2023年10月24日に「laparoscopic live donor nephrectomy(腹腔鏡下生体ドナー腎摘出術)」と「robotic live donor nephrectomy(ロボット支援下生体ドナー腎摘出術)」で検索された121本の動画から、条件を満たす63本が分析対象となりました。
方法
評価には以下の指標が使用されました:
- Video Power Index (VPI):人気度の評価
- LAP-VEGaS Video Assessment Tool:信頼性と質の評価
- Journal of the American Medical Association (JAMA)基準:基本的質と信頼性の評価
- 新たに開発された「Live Donor Nephrectomy Completeness (LDNC)」:手術手技の完全性と教育的価値の評価
結果
- 動画の特徴:
- 71.4%が腹腔鏡手術、28.6%がロボット支援手術を描写
- 54%が学術機関から、46%が個人医師からのアップロード
- 平均スコア:LAP-VEGaS 9.79±3.87、VPI 6.32±3.31、LDNC 9.68±1.97
- JAMAスコア:34.9%が1点、34.9%が2点、17.5%が3点、12.7%が4点
- スコア比較:
- 学術機関からの動画はLAP-VEGaSとLDNCで有意に高スコア(p < .01)

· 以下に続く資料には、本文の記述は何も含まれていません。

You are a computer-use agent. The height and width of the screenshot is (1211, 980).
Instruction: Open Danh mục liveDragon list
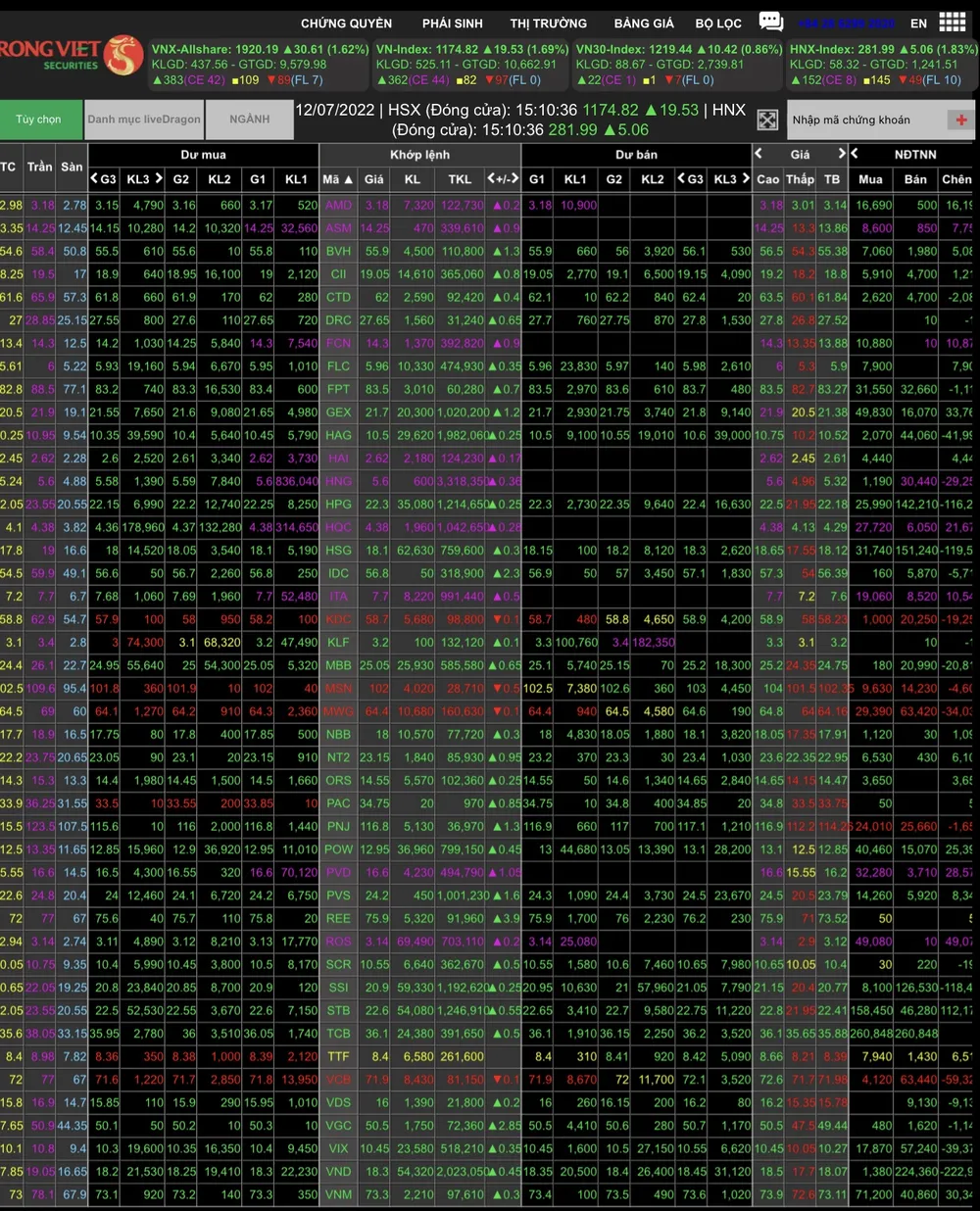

- LAP-VEGaS、VPI、LDNCスコア間には有意な相関(p < .05)
- JAMAスコアと他のスコアシステム間には相関が見られなかった
- 再生回数とリクエストが多い動画は、すべての指標で有意に良好なスコアを示した(p < .05)
- 教育的質の分析:
- 音声解説付きの動画や高解像度の動画は、すべてのスコアで有意に優れた結果
- 学術機関の動画は、個人や商業アカウントと比較して教育的質が高いが、それでも重要な教育要素を欠いている場合がある
- ほとんどの動画が適切な教育リソースとするには推奨スコア15(LAP-VEGaS)を下回っていた
考察
- 教育的価値:
- 改善への提案:
- 動画公開前に専門家による評価を受けるべき
- 標準化された構造的評価システム(LAP-VEGaSやLDNC)に準拠すべき
- 論理的構造と質の向上が必要
- 学術機関vs個人:
- 学術機関の動画は質が高い傾向があるが、依然として重要な教育要素が不足している
- 学術機関と商業機関では動画制作の目的が異なり、これが質の差につながっている可能性
結論
パンデミックによる外科教育への課題の中、YouTubeは生体腎移植のための腹腔鏡およびロボット支援下ドナー腎摘出術について学ぶための貴重なリソースとして浮上しています。しかし、これらの動画の質と信頼性は大きく異なり、多くは徹底的なレビューが不足しているため、情報が不完全です。教育的価値を高めるためには、公開前の専門的評価と標準化された採点システムへの準拠が重要です。
高品質なドナー腎摘出術トレーニング動画は、手術室外での安全で繰り返し可能、かつコスト効率の良いアプローチを提供できるため、現在の質の高いトレーニングリソース不足に対処する戦略的方法となります。